## [PROVIDED RECORDS]
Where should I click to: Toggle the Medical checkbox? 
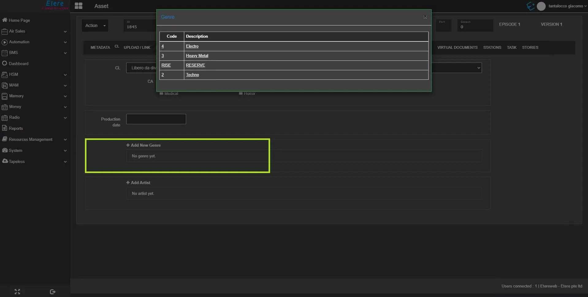[162, 93]
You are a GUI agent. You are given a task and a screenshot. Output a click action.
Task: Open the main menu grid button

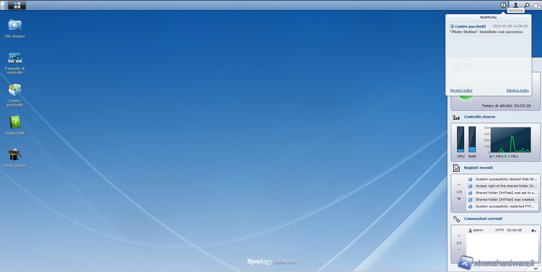point(17,5)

## [TASK DESCRIPTION]
Nothing but the lines from the line with "You are a GUI" through the end of the listing should appear in the answer, each duplicated exactly, without pictures.

## [ANSWER FOR THE TASK]
You are a GUI agent. You are given a task and a screenshot. Output a click action.
Task: Open the main menu grid button

point(17,5)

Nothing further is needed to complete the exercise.